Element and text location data
Begin
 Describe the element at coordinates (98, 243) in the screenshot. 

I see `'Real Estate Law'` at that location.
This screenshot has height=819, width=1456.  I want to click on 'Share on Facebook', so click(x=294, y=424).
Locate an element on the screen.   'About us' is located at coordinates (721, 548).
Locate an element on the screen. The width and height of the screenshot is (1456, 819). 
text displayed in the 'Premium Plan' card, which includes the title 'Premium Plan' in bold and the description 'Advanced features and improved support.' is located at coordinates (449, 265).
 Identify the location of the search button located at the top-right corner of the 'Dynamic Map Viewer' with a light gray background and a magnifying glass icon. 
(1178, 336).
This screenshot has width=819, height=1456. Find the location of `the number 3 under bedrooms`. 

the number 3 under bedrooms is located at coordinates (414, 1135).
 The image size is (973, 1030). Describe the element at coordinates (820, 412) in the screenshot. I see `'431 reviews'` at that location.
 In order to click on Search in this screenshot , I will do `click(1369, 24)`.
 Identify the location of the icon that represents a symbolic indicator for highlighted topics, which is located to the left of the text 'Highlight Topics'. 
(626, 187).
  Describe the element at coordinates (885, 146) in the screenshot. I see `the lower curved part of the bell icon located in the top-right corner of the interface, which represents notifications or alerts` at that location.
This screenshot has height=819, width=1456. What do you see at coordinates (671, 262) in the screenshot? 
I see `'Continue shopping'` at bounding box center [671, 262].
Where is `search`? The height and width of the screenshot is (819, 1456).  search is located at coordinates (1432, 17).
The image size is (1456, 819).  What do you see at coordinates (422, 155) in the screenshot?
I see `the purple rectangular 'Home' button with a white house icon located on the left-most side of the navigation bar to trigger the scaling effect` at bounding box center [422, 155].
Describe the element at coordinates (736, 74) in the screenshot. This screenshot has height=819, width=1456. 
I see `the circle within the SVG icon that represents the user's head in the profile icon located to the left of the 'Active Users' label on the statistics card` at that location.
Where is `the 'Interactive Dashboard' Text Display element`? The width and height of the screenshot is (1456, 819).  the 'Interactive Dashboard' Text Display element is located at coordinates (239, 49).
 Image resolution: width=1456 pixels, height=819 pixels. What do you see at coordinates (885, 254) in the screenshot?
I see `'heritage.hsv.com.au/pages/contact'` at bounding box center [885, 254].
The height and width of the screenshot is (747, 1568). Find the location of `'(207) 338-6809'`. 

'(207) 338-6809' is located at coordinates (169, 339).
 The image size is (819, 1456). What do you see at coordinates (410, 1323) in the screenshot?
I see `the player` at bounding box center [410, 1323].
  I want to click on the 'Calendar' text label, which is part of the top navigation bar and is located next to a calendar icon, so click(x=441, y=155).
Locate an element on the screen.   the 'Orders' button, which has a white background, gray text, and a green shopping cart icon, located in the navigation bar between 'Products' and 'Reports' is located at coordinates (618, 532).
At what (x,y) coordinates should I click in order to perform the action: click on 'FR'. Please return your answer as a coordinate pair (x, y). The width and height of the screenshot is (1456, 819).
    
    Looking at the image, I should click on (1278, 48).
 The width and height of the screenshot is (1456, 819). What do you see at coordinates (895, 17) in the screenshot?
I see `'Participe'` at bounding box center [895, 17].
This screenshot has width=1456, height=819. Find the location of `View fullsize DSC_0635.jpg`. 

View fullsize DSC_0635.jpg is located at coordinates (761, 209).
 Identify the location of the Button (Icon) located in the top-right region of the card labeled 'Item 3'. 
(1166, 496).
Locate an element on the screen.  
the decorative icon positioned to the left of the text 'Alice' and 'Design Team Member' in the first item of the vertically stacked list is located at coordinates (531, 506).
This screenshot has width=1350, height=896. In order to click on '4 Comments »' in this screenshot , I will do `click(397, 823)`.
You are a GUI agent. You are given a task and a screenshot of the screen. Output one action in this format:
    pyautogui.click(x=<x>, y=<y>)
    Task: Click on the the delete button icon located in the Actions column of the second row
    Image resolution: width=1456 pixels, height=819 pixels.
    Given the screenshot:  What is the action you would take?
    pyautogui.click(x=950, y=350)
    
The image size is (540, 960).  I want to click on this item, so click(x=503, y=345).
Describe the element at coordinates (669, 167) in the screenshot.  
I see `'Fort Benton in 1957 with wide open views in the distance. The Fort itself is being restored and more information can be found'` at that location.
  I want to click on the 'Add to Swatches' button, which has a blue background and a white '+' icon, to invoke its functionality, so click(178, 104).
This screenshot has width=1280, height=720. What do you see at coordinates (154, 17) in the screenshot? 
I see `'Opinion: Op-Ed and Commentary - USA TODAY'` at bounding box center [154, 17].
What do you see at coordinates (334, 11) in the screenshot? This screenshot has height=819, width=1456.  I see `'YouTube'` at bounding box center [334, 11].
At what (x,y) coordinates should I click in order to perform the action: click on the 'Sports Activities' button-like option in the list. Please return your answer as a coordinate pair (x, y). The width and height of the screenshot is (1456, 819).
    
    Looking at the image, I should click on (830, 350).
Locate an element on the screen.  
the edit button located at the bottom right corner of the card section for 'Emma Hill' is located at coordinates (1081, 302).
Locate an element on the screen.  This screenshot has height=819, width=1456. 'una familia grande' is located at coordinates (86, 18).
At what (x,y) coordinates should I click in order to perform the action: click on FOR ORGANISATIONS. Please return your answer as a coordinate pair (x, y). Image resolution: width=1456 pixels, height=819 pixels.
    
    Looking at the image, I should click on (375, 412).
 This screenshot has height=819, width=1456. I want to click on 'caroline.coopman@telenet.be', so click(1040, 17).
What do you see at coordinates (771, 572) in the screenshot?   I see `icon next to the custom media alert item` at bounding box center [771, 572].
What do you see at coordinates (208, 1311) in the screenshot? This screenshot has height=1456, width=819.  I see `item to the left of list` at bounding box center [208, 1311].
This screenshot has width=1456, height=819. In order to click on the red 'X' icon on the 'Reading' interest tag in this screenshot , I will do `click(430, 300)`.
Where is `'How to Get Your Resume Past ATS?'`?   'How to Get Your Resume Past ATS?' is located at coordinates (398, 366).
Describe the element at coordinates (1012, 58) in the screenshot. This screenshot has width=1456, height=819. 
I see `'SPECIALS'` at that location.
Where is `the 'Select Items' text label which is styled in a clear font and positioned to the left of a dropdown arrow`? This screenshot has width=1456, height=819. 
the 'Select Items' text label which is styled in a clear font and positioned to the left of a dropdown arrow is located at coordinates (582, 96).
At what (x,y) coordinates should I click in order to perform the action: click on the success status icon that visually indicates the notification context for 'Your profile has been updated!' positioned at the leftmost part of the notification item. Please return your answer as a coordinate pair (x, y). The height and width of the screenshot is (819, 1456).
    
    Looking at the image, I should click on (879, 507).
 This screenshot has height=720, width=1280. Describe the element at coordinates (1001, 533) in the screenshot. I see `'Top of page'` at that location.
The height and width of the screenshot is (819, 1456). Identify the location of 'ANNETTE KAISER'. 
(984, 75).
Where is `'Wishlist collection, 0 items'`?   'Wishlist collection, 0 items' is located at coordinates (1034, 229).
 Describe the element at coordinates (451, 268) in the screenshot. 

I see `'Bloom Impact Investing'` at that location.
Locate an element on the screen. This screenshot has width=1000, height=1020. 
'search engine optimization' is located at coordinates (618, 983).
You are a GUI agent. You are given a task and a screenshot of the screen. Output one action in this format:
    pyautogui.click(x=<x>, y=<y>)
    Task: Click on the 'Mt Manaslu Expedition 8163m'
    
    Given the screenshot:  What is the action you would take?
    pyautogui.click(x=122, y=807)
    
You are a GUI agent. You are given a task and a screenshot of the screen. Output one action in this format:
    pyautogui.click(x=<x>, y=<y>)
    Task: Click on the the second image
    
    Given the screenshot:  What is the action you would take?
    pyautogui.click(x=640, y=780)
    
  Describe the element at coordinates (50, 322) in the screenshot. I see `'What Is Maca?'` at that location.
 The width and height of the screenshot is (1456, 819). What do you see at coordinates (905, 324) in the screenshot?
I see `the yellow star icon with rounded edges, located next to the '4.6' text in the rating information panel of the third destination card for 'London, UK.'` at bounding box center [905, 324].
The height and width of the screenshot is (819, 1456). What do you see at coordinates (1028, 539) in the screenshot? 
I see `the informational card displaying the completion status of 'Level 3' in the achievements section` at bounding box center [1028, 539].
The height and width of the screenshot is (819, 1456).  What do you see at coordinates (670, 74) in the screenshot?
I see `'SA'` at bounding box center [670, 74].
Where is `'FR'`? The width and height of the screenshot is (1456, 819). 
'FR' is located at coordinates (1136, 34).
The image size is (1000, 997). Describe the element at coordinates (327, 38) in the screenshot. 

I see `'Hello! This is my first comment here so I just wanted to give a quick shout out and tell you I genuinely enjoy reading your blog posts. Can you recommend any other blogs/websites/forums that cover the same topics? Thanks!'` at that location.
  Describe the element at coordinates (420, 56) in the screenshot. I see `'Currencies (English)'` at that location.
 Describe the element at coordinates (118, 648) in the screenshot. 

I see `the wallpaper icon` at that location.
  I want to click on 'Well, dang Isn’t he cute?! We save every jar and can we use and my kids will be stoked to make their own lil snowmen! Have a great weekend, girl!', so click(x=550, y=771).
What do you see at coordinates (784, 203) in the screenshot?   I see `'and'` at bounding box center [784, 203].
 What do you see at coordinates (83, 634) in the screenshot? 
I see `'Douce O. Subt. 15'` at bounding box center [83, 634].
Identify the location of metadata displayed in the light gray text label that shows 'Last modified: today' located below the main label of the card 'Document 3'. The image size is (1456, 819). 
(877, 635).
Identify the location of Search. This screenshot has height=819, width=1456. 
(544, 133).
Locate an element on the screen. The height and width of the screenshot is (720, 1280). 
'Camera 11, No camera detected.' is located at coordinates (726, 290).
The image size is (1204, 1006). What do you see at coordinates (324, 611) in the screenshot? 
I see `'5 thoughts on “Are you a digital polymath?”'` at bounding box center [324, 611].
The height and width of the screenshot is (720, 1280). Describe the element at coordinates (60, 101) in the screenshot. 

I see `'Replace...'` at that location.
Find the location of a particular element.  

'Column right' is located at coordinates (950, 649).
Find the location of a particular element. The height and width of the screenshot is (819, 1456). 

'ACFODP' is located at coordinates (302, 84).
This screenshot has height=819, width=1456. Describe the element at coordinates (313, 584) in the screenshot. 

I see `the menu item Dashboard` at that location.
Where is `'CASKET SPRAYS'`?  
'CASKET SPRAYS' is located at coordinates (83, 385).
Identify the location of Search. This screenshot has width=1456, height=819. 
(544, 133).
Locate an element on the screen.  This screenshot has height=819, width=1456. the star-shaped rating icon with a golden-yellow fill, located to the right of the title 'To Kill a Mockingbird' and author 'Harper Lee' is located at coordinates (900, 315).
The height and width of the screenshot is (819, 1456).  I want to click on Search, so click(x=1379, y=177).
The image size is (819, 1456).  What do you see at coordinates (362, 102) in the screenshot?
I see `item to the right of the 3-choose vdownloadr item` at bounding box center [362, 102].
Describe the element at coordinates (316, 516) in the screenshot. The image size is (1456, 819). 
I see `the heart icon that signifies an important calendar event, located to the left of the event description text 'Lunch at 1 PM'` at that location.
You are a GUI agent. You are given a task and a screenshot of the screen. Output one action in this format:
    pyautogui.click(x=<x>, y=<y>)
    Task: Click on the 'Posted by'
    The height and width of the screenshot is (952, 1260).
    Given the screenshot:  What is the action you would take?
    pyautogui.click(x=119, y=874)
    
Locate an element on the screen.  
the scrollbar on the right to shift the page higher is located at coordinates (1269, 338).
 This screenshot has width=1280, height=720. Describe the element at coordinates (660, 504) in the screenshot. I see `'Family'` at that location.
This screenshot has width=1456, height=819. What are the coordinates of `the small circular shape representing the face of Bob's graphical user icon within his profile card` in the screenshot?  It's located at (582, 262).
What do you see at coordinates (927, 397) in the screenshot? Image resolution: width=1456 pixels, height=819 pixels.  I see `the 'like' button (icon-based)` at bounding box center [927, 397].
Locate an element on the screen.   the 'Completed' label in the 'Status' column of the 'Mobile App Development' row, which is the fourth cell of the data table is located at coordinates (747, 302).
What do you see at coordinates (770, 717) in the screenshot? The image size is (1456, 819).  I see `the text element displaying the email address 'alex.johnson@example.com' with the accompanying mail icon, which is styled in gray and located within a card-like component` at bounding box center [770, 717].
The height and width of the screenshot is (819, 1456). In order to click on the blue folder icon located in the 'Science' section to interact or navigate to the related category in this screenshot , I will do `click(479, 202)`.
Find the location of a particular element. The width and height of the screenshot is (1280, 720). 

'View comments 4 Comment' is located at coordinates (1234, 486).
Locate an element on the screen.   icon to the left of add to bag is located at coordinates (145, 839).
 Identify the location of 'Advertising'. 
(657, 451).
End
TASK DESCRIPTION:
Repeat verbatim the part of the records that opens with the line containing "coordinates (1432, 17)." and closes with the line containing "circle within the", including both of those lines.

FINISHED TASK:
Where is `search`? The height and width of the screenshot is (819, 1456).  search is located at coordinates (1432, 17).
The image size is (1456, 819).  What do you see at coordinates (422, 155) in the screenshot?
I see `the purple rectangular 'Home' button with a white house icon located on the left-most side of the navigation bar to trigger the scaling effect` at bounding box center [422, 155].
Describe the element at coordinates (736, 74) in the screenshot. This screenshot has height=819, width=1456. 
I see `the circle within the SVG icon that represents the user's head in the profile icon located to the left of the 'Active Users' label on the statistics card` at that location.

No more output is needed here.